Restate the frozen rodents thread from "## turtlepunk (May" up to and including "herpgirl2510 (May 16, 2011)", swapping "freezers" for "coolers".
═════ Selected passage
# Frozen rodents



## Gandolf38 (May 16, 2011)

I am interested in buying frozen mice in bulk, well, bulk meaning at least 50. I normally get them from my local pet store, but am wanting to have more handy and also get a better price. Can anyone recommend a good supplier--I've heard of problems with some, so I'm not sure who to start with. I have a second tegu now, also, so need more food. 

Oh, a second question: I'm interested in how other people defrost and prepare their frozen rodents. It always seems like such a chore to me, and I looking for easier ways to do it.


----------



## reptastic (May 16, 2011)

I KNOW RODENTPRO HAS EXCELLENT PRICES FOR THEIR RODENTS BUT THEIR SHIPPING IS PRETTY EXPENSIVE JUST AS BIGCHEESE, I BUY IN BULK FROM A LOCAL STORE AND JUST FREEZE THEM, AS FOR DEFROSTING I JUST TAKE THEM OUT EARLY IN THE MORNING AND PLACE THEM IN A CUP OF HOT WATER, BY THE TIME FEEDING COMES AROUND THEY ARE FULLY DEFROSTED AND STILL A LITTLE WARM


----------



## turtlepunk (May 16, 2011)

go to a reptile show! there are usually frozen rodent suppliers there with big freezers full of them! I usually stock up at reptile shows myself! plus they're pretty cheap! but if you cant wait until then you can check the "feeders" section of kingsnake.com or fauna classifieds, maybe there is someone local to your area who is selling them. If theres no luck there, rodent pro is the way to go. (although shipping always sucks)


----------



## herpgirl2510 (May 16, 2011)

I would like to but in bulk but the shipping is so high. I put my frozen rodent in a cup or bowl filled with hot water. I do dump the cool water once and refill it with hot water.


----------



## WildlifeLover429 (May 16, 2011)

reptastic said:


> I KNOW RODENTPRO HAS EXCELLENT PRICES FOR THEIR RODENTS BUT THEIR SHIPPING IS PRETTY EXPENSIVE JUST AS BIGCHEESE, I BUY IN BULK FROM A LOCAL STORE AND JUST FREEZE THEM, AS FOR DEFROSTING I JUST TAKE THEM OUT EARLY IN THE MORNING AND PLACE THEM IN A CUP OF HOT WATER, BY THE TIME FEEDING COMES AROUND THEY ARE FULLY DEFROSTED AND STILL A LITTLE WARM



are you saying you buy live rodents from the pet store and freeze them? then defrost as needed? Do you find this cheaper?


----------



## Bubblz Calhoun (May 16, 2011)
══════════
═════ Entries shown
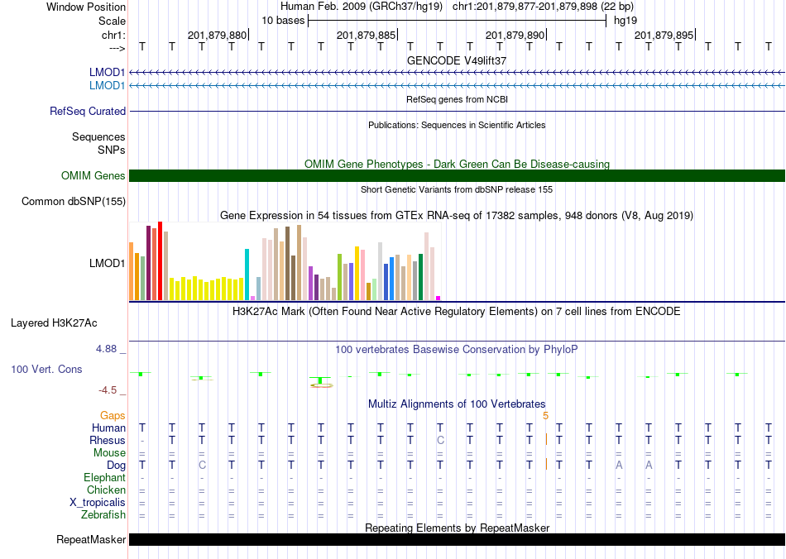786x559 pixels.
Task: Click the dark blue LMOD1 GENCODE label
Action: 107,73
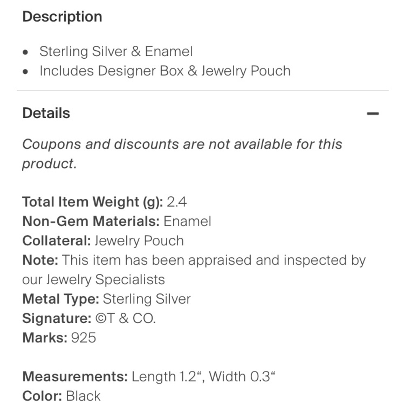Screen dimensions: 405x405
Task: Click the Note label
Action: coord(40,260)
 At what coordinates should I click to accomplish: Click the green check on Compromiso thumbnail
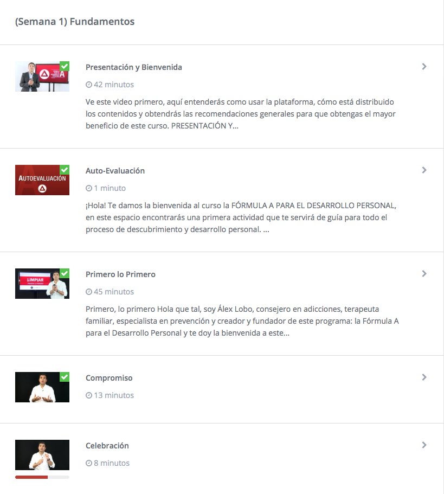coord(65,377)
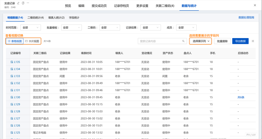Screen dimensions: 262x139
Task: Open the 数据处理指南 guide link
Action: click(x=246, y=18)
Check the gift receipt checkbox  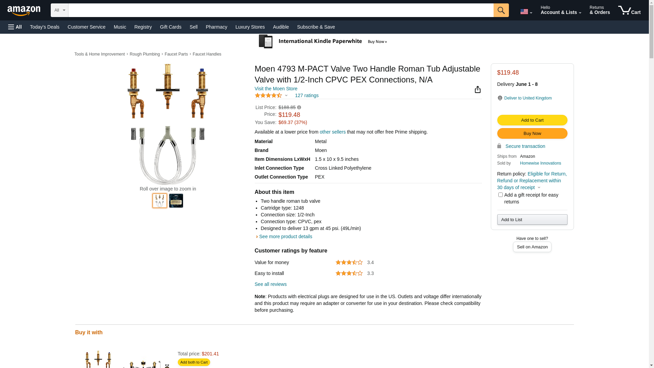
══════════
Complete answer:
## turtlepunk (May 16, 2011)

go to a reptile show! there are usually frozen rodent suppliers there with big coolers full of them! I usually stock up at reptile shows myself! plus they're pretty cheap! but if you cant wait until then you can check the "feeders" section of kingsnake.com or fauna classifieds, maybe there is someone local to your area who is selling them. If theres no luck there, rodent pro is the way to go. (although shipping always sucks)


----------



## herpgirl2510 (May 16, 2011)